Je m'éloigne, furieux. Je n'en reviens pas de m'être énervé à ce point. C'est la première fois que je suis confronté à un être aussi effronté. Plus j'y réfléchis, plus je me rends compte que j'aurais dû m'y préparer. J'ai été négligent. Ma réaction disproportionnée en est la conséquence. Loin de m'inquiéter, ce détail m'amuse.

Elle a réussi à me faire sortir de mes gonds.

Une tension incongrue me fait froncer les sourcils. Intrigué, je pose la main droite sur ma mâchoire. Ce que je sens m'étonne intensément. Je reviens progressivement de ma stupéfaction et l'accentue. Je souris réellement.

-Lara-

Je suis rentrée après l'incident. J'étais trop choquée pour travailler efficacement. Trois heures plus tard, je n'ai toujours pas décoléré. Non mais quel toupet ce type ! Quelle arrogance ! Gentleman ya kouanga na foufou (mon œil) ! Non mais, quelle idée d'être malpoli avec un physique pareil ?

Suivant une logique toute personnelle, je trouve les défauts moins offensants lorsqu'ils correspondent aux caractéristiques physiques de l'individu qui les porte. Je pardonne plus facilement les manquements d'une personne laide, pour compenser en quelque sorte. C'est une façon de rétablir l'équilibre. Lorsqu'on ressemble à un croisement entre Jason Morgan et Chris Hemsworth, on se doit d'entretenir les illusions des jeunes filles. Ça devrait être inscrit dans le code de survie de Lara ça ; à l'article 15.

Sérieusement, il ne devrait pas être permis à un éphèbe de débiter des horreurs pareilles, wana mélange ya wapi ? (c'est quel mélange ça ?) Je dois me calmer ; il faut que j'arrête de penser à lui. Vite dit, vite fait ; je le réduis en esprit à ce qu'il est, c'est-à-dire un individu grossier et prétentieux, un épiphénomène qui ne mérite pas même une once de la plus petite de mes pensées, bien après l'anniversaire de mariage d'Elton John, entre Secret Story et la poubelle communale !

Je me sens beaucoup mieux après cette résolution. Je finis mes devoirs sur la table basse du salon-kitchenette-salle à manger, nettement moins confortable que les tables chaises de le BU. Tout ça par la faute de cet énergumène ! S'il ne s'était pas mis en travers du chemin comme une vache au milieu d'une route départementale, je n'en serais pas là!

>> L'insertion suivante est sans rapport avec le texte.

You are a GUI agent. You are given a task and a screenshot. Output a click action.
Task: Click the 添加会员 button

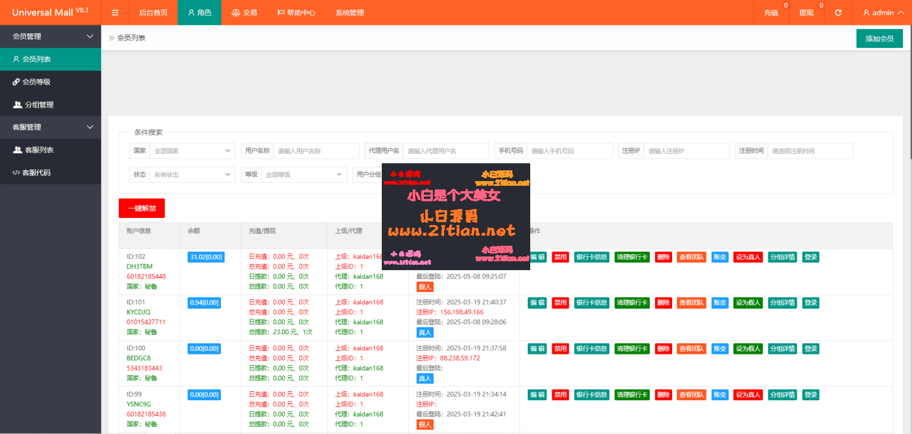[879, 39]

Interloquée par la virulence de ma réaction, je m'arrête, interdite. Pourquoi est-ce que je réagis aussi violemment ? Je me calme pour réfléchir, et j'essaie de mettre de côté mon orgueil et mon indignation, pour être honnête vis-à-vis de moi-même. Ok, il a été odieux, mais n'ai-je pas également une part de responsabilité dans cette affaire ? Au fond, si je ne m'étais pas conduite aussi imprudemment, je ne me serais pas cognée contre lui. Et que dire de mon comportement ensuite ? Je l'ai agressée en étant consciente qu'il n'y était pour rien. Parce que j'avais peur et qu'il me rendait nerveuse.

Je suis morte de honte rétrospective. Est-ce bien moi qui me suis conduite de façon aussi injuste ? Sans compter que j'ai fait preuve d'une impolitesse rare, ce mec était quand même mon aîné de plusieurs années ! Dire que la plupart du temps, je suis d'un tempérament égal ; « madame self-control », un surnom qui me colle à la peau depuis le collège ! Autant pour mon ressentiment. Je grimace, on dirait que je lui dois des excuses.

Tout ça ne me dit pas pourquoi j'ai réagi aussi violemment, ma peur ne peut à elle seule justifier mon comportement. Ce n'était pas le même type de terreur. La douleur qui me transperce les paumes me pousse à baisser les yeux sur mes mains. Je constate avec étonnement que j'ai les poings serrés. Me dominant, je les desserre lentement. Trois fois dans la même journée. C'est vraiment une journée pourrie.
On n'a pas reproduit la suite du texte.